# Apply what you read:
A. Duplicate everything in the passage on alcohol markers from "The present study" down to "of hazardous drinkers.".
B. List every laboratory marker that the passage on alcohol markers names by abbreviation, leaving out BAT and its versions BAT8 and BAT15.

# Selected passage:
===

The present study confirms previous findings that BAT has significantly better diagnostic properties compared with CDT or GGT in detecting harmful alcohol use (Korzec et al., 2005). It also extends these findings by showing that BAT has better diagnostic parameters for identification of harmful use when only limited clinical input variables are available. BAT8 also correlates significantly better with actual alcohol consumed than do CDT, GGT or AST. BAT, on the other hand, is no better than conventional single laboratory markers in the identification of hazardous drinkers.
Limitations
Only 8 out of 15 markers from the original BAT were used. BAT is able to provide responses to queries of the following type: ‘given values obtained for some, but not necessarily all diagnostic tests, what is the probability that a subject has a harmful or hazardous alcohol intake?’. One would expect that deleting important markers from the BAT like ALT and MCV would negatively affect the comparison between BAT8 and single markers like CDT and GGT. In keeping with this, the sensitivity and the specificity of BAT8 (75.8%/90.0%) in the current study are not as good as those of BAT15 (94.0%/97.9%) in the original study (Korzec et al., 2005).

===

# Data listing:
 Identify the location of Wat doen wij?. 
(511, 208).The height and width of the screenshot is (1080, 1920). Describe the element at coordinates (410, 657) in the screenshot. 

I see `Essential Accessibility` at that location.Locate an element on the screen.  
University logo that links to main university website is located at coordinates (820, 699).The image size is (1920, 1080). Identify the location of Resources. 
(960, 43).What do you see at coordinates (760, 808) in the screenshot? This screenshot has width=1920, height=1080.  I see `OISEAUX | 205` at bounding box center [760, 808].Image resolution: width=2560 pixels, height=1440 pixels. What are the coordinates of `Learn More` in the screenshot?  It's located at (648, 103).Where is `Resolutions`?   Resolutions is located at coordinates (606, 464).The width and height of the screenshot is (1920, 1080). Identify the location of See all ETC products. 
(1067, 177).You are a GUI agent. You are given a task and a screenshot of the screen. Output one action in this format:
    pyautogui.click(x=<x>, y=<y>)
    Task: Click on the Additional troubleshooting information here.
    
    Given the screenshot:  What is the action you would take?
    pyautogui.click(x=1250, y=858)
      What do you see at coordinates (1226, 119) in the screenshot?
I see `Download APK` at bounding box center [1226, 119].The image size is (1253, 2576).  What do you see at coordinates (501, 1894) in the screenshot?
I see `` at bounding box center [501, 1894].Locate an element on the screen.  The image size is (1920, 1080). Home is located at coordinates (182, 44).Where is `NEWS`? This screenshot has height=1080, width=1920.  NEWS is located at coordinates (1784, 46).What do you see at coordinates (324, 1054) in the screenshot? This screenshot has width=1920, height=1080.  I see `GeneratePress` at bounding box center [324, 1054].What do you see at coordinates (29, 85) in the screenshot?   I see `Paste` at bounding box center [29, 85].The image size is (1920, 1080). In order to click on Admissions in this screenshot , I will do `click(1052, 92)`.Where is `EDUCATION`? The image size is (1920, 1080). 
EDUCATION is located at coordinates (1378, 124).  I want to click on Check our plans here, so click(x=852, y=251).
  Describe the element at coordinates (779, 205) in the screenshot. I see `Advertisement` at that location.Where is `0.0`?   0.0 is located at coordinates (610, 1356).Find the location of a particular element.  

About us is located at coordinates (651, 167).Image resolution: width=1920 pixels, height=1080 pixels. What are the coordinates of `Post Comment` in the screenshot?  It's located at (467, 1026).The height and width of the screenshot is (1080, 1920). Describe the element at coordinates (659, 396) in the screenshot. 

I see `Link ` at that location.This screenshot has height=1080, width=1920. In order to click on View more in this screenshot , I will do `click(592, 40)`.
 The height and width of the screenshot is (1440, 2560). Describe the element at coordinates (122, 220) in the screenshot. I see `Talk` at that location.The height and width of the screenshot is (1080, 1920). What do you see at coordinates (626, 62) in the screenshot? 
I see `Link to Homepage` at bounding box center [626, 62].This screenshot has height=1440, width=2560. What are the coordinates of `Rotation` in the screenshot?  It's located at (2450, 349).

===

# Task responses:
A.
The present study confirms previous findings that BAT has significantly better diagnostic properties compared with CDT or GGT in detecting harmful alcohol use (Korzec et al., 2005). It also extends these findings by showing that BAT has better diagnostic parameters for identification of harmful use when only limited clinical input variables are available. BAT8 also correlates significantly better with actual alcohol consumed than do CDT, GGT or AST. BAT, on the other hand, is no better than conventional single laboratory markers in the identification of hazardous drinkers.

B. CDT, GGT, AST, ALT, MCV